Stored data
- Opening Delimiter -
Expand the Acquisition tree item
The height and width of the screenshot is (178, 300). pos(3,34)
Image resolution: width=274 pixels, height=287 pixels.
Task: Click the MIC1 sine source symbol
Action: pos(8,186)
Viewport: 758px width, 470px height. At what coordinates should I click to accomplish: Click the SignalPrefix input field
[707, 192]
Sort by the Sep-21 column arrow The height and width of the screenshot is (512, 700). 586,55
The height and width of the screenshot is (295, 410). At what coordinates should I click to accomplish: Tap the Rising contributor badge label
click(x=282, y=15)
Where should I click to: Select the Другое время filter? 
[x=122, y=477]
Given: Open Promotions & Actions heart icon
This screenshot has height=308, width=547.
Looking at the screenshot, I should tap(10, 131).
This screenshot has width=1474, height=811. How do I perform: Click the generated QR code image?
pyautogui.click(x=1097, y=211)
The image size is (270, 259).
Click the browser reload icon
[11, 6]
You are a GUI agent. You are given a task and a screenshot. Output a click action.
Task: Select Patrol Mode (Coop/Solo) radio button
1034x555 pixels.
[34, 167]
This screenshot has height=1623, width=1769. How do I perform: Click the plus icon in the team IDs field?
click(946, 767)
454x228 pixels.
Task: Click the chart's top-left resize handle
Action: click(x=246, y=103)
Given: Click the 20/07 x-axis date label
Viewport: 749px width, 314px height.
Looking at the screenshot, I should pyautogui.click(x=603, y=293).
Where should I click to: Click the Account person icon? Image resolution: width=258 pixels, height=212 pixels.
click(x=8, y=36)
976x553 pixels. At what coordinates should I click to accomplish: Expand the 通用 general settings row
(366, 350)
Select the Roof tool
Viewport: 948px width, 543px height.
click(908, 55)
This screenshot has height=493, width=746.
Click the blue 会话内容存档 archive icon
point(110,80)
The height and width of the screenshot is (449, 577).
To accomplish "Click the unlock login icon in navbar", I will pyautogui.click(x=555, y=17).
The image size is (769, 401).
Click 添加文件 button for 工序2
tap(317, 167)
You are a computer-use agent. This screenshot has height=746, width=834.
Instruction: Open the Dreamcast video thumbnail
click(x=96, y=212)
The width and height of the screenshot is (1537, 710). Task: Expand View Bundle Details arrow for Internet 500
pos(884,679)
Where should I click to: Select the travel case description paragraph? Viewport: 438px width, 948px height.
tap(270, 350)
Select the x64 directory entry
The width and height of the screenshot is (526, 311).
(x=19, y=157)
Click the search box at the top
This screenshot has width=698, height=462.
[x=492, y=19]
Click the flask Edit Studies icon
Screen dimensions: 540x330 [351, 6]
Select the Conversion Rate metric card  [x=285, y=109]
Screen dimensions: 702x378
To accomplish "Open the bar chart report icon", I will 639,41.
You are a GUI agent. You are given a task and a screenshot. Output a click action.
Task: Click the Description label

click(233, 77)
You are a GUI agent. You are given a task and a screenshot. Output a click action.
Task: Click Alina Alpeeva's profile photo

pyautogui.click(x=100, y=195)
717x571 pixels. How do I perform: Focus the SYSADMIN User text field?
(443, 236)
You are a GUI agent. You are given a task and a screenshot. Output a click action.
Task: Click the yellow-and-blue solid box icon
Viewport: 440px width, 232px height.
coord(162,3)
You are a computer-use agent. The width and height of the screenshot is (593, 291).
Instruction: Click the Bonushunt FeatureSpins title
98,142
- Closing Delimiter -
When the word "computer" shows up in a line of the entries, report that line.

> [Completed exercise]:
You are a computer-use agent. This screenshot has height=746, width=834.
You are a computer-use agent. The width and height of the screenshot is (593, 291).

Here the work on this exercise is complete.